Records contained in a dataset
========================================
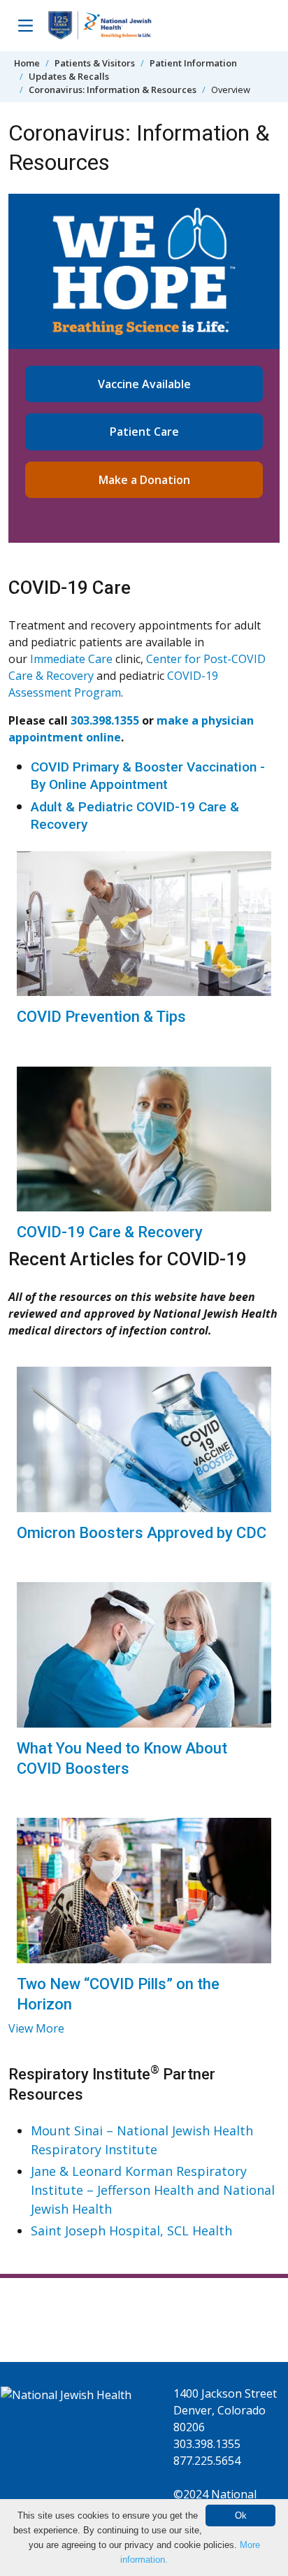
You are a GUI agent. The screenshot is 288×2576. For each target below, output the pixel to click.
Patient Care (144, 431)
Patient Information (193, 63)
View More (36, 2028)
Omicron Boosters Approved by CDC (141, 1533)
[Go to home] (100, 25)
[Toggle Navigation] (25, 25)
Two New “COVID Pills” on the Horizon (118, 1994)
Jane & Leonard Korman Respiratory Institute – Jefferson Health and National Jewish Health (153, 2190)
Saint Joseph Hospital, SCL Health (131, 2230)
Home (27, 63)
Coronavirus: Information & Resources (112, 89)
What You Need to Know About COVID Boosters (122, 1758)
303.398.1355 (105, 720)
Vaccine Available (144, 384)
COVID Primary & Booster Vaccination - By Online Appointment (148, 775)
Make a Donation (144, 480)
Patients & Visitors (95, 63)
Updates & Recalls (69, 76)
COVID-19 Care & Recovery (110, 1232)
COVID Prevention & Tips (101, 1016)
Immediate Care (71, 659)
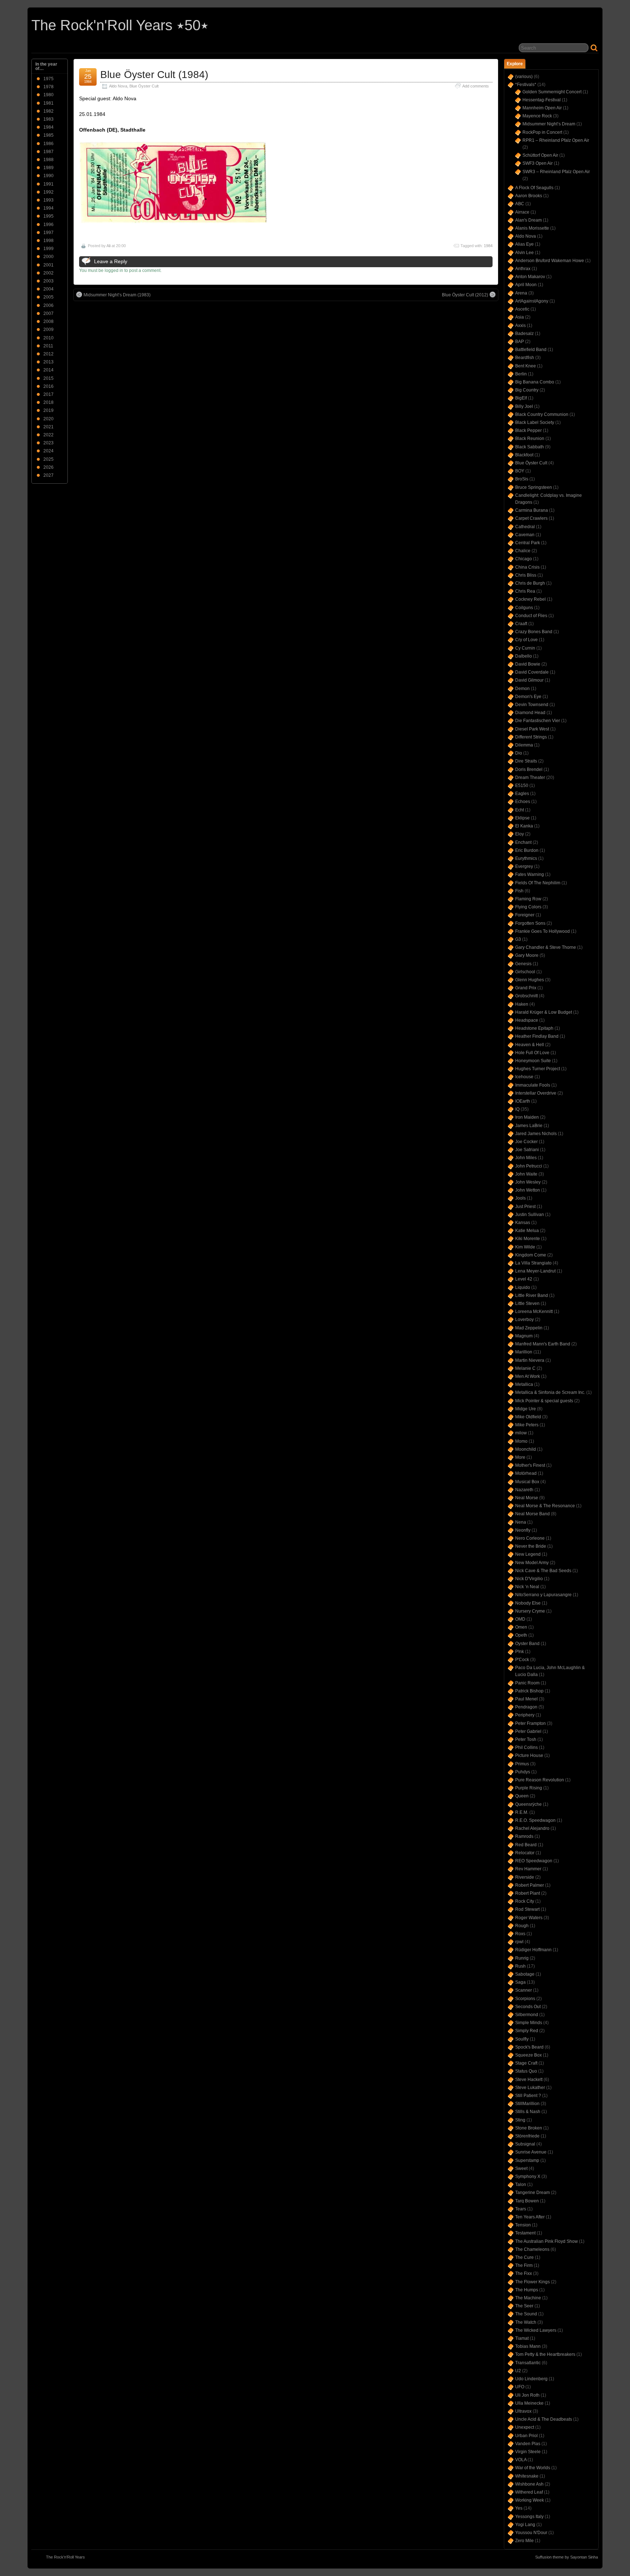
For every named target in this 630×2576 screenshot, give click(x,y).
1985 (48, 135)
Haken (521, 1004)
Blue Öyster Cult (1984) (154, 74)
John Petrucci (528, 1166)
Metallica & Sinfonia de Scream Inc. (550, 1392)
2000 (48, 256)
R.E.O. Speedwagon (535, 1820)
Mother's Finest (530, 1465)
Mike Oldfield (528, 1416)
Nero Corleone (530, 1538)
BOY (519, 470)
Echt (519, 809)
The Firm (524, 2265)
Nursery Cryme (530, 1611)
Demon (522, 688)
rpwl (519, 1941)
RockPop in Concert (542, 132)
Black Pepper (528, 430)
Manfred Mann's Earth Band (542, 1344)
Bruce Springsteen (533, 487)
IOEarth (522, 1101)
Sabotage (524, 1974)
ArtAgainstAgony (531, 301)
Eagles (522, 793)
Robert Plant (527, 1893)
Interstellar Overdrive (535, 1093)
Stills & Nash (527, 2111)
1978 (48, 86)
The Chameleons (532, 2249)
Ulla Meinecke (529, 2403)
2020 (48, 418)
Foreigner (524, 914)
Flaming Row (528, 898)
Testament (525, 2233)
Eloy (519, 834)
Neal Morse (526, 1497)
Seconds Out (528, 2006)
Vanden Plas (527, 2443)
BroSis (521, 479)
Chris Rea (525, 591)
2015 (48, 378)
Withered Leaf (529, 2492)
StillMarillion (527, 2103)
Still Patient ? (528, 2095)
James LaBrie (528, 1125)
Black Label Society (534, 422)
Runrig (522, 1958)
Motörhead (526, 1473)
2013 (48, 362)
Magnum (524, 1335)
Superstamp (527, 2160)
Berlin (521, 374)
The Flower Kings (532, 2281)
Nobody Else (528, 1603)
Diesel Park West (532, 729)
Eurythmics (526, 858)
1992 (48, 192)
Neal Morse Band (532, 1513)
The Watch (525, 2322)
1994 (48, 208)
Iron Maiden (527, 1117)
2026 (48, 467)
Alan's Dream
========================================
Try it: Return the lines from the one containing "James LaBrie (528, 1125)" through the last line of the records. Include both ends and nothing else.

Solution to this problem:
James LaBrie (528, 1125)
Black Label Society (534, 422)
Runrig (522, 1958)
Motörhead (526, 1473)
2013 (48, 362)
Magnum (524, 1335)
Superstamp (527, 2160)
Berlin (521, 374)
The Flower Kings (532, 2281)
Nobody Else (528, 1603)
Diesel Park West (532, 729)
Eurythmics (526, 858)
1992 (48, 192)
Neal Morse Band (532, 1513)
The Watch (525, 2322)
1994 (48, 208)
Iron Maiden (527, 1117)
2026 (48, 467)
Alan's Dream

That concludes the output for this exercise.